Strengths and limitations of the current study must be considered when interpreting the results. Strengths include use of the SCID-I/NP when identifying bipolar disorder, and the ability to compare bipolar disorder to age-matched controls drawn from the same geographical area. Previous falls research among women with a diagnosis of bipolar disorder has been completed in hospital settings, which generally reflects patients in an acute phase of illness, potentially with higher doses of medications; participants of the current study were community-dwelling women. Although participants were well at the time of appointment, there is a possibility that falls may have occurred during a depressive or manic episode or in a hospital/clinical setting, which was not documented as part of the falls questionnaire. The use of a 12-month recall for identification of falls is a further limitation, however, previous research has reported reasonable sensitivity between 12-month recall and a daily falls calendar, albeit in elderly samples [40, 41]. Furthermore, cognition was not measured in the current study which could have impacted recall; fallers with poor cognition are less likely to recall falling [41]. The 12-month time periods for which falls were recorded differed between the cases and controls. There may also be healthy bias at play; participants of the present study, both cases and controls, were required to attend the study centre for an assessment which may not be achievable for those less well. This bias was recently demonstrated when comparing participants in a 2-year exercise randomised controlled trial for falls prevention against non-participants; participants were found to be physically and mentally healthier with greater functional capacity than non-participants [36]. We were not able to determine if there were differences between those included in the study and non-participants, thus, a selection bias may be present. Finally, these results may not be generalizable to men with bipolar disorder.
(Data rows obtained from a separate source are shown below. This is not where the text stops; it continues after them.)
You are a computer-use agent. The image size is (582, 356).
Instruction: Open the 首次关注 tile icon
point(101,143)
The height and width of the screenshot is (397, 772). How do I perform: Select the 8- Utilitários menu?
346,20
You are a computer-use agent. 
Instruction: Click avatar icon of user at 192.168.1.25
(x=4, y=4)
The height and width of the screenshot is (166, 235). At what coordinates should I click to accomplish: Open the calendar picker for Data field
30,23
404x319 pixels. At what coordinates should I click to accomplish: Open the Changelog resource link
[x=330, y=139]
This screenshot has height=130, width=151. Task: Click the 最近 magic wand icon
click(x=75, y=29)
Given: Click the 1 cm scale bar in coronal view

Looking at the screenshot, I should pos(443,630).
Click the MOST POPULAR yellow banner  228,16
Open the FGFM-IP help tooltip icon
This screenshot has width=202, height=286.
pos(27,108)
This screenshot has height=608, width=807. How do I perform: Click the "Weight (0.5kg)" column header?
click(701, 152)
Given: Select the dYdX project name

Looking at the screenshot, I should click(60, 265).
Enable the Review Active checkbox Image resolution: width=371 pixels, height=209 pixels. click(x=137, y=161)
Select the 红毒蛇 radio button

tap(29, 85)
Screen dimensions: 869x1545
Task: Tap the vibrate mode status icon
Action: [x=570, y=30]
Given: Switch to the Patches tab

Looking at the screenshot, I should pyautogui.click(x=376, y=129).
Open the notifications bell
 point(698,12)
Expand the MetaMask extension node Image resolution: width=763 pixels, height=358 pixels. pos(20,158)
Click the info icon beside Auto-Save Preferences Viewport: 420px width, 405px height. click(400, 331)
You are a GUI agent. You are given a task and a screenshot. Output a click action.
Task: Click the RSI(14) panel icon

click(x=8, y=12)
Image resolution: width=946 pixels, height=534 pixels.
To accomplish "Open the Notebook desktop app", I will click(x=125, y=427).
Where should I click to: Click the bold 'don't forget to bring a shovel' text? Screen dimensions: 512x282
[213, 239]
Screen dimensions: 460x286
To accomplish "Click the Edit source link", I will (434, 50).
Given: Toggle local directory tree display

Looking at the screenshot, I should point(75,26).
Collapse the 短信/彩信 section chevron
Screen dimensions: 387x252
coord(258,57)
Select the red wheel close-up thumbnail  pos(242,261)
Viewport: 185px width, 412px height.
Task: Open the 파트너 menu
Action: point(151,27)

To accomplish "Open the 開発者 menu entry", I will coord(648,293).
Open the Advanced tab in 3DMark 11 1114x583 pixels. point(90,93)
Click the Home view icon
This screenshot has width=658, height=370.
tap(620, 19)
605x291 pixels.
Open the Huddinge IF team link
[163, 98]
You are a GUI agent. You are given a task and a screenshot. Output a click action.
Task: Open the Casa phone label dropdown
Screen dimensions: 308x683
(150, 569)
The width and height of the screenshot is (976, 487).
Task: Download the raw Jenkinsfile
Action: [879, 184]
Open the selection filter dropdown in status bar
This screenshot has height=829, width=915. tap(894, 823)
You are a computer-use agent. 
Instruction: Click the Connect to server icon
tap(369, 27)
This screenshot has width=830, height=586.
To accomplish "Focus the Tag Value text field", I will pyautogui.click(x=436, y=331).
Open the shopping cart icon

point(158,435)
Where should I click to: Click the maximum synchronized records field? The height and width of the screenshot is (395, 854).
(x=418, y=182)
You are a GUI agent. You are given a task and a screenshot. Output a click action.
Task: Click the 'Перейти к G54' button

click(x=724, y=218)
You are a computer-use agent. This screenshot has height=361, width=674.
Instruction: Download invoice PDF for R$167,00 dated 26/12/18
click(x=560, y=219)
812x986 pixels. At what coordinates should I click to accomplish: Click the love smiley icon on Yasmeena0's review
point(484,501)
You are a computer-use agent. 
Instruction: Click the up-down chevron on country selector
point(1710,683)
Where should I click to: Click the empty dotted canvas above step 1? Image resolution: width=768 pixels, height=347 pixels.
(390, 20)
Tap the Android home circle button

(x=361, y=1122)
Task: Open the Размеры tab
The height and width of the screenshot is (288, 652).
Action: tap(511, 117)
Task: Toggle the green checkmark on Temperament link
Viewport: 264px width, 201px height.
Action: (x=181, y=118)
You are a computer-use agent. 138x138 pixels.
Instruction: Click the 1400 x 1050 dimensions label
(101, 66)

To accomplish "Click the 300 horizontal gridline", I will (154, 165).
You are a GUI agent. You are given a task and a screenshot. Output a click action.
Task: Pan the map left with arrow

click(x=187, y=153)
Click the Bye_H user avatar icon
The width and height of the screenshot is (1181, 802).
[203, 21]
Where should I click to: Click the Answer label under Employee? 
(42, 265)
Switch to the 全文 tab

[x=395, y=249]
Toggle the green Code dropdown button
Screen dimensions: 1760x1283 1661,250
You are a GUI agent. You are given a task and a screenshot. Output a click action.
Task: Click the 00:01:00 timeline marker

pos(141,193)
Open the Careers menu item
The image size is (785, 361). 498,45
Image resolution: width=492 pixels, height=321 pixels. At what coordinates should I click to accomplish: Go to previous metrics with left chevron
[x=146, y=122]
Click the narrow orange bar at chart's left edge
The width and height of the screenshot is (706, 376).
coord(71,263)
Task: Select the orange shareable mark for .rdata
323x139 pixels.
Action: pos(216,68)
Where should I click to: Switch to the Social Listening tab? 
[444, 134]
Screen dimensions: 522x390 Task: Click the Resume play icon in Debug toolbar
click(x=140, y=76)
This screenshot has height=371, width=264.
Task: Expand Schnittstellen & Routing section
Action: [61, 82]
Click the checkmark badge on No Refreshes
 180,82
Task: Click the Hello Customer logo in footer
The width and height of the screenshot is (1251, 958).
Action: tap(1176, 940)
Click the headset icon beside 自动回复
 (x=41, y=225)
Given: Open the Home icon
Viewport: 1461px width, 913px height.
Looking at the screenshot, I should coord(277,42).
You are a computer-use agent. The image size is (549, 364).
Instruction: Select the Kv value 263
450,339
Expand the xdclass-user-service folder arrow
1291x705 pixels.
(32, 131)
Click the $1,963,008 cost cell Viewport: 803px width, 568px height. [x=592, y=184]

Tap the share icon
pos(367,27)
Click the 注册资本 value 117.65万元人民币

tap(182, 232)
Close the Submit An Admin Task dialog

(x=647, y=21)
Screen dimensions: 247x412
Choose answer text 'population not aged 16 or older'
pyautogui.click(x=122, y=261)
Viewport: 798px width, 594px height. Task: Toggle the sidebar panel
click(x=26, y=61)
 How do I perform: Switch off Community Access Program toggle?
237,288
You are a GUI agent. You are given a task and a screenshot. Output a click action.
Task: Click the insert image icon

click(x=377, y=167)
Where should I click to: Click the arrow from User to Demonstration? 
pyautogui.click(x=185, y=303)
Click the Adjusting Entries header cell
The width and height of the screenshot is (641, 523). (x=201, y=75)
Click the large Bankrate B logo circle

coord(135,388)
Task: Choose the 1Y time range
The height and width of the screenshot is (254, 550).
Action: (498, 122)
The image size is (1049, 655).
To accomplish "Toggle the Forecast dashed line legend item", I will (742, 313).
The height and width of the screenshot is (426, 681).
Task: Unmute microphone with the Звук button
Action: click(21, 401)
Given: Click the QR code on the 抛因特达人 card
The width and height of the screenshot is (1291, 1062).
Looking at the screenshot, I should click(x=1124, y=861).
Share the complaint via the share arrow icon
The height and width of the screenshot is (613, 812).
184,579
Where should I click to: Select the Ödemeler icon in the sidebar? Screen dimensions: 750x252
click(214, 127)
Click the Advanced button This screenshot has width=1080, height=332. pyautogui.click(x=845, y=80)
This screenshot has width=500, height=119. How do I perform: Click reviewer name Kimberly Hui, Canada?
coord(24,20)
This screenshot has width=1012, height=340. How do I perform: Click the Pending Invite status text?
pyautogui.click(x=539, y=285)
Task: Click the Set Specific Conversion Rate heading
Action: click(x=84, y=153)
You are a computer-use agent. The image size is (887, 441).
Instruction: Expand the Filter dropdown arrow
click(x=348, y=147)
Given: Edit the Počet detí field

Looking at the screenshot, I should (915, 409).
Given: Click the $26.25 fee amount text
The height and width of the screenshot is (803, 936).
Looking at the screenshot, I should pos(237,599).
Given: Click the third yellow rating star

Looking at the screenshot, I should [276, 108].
In conclusion, women with bipolar disorder are at excess risk of falls. The detrimental outcomes associated with falls, in particular fractures in injurious falls, and fear and anxiety can lead to restriction in daily activities and decreased quality of life. Thus, this relationship warrants further investigation and clinical attention. Exploring the diversity of possible underlying mechanisms contributing to the increased risk of falls, could inform falls prevention programs and enable clinicians to identify those at highest risk.